━━ INPUT ━━

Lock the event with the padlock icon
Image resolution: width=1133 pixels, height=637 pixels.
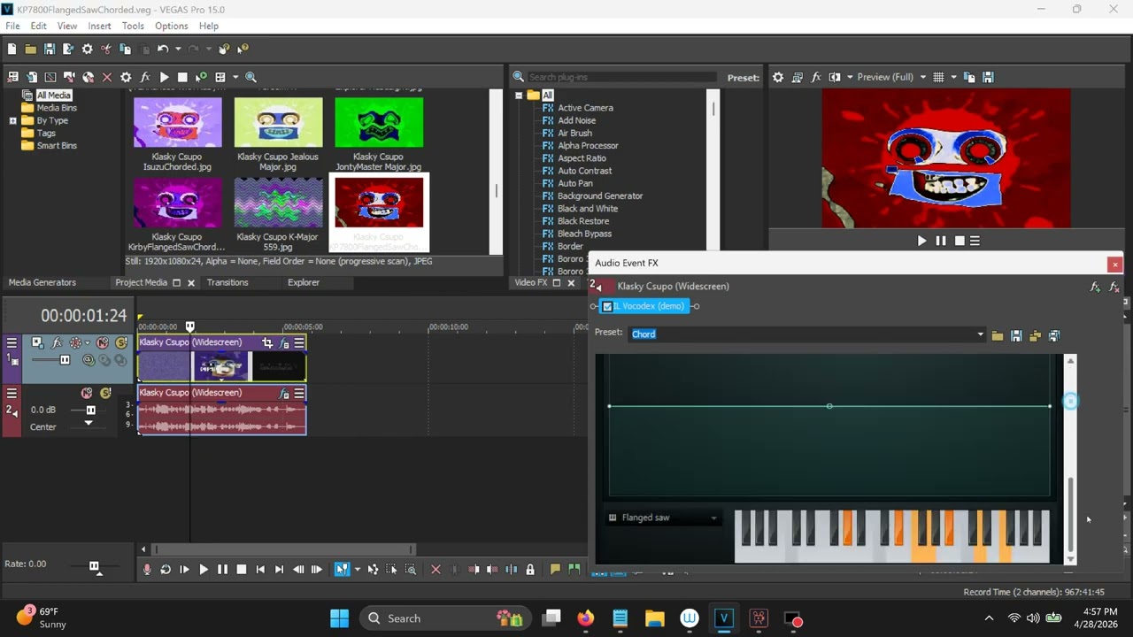click(x=530, y=570)
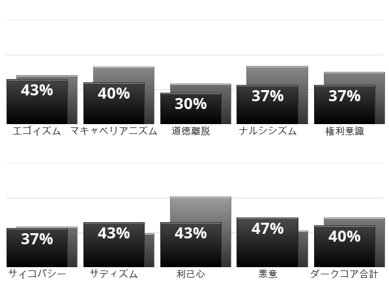
Task: Click the gray bar behind マキャベリアニズム
Action: pos(124,74)
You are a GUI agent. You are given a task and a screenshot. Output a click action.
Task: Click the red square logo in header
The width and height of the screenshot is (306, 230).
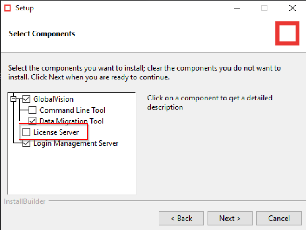(287, 33)
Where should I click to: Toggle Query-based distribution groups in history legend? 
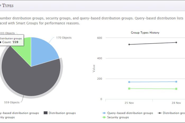(130, 113)
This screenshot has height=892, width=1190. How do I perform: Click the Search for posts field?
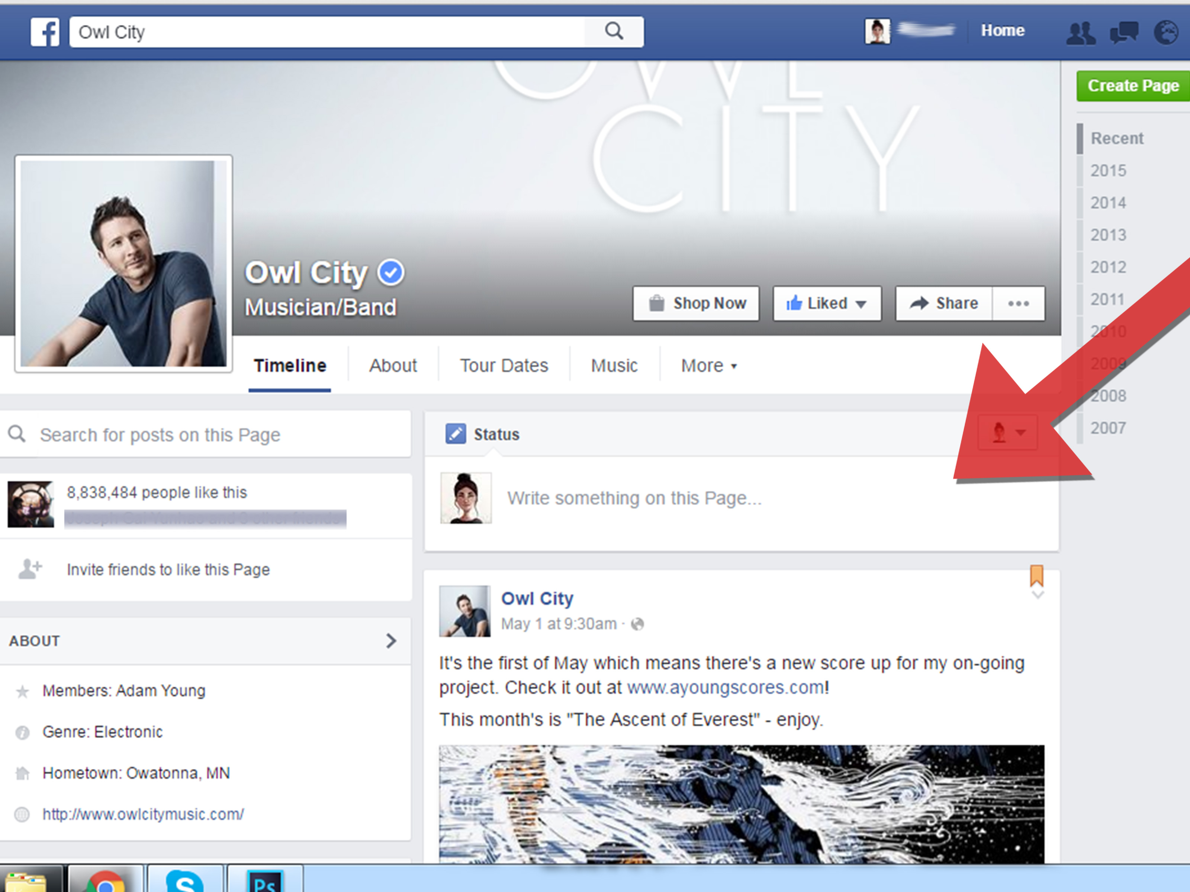pos(206,434)
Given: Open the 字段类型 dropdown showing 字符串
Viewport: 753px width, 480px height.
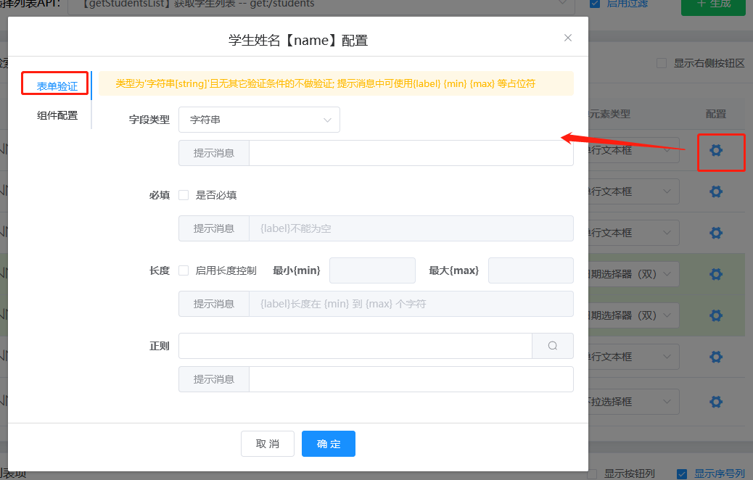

━━━

* EXERCISE:
The copy you return must match the records above exactly, minus any images.

* TASK RESPONSE:
Lock the event with the padlock icon
Image resolution: width=1133 pixels, height=637 pixels.
click(x=530, y=570)
Task: Click the gray bar behind マキャベリアニズム
Action: pos(124,74)
You are a GUI agent. You are given a task and a screenshot. Output a click action.
Task: Click the red square logo in header
The width and height of the screenshot is (306, 230).
(287, 33)
Where should I click to: Toggle Query-based distribution groups in history legend? 
(130, 113)
This screenshot has height=892, width=1190. How do I perform: Click the Search for posts field?
pos(206,434)
Given: Open the 字段类型 dropdown showing 字符串
Viewport: 753px width, 480px height.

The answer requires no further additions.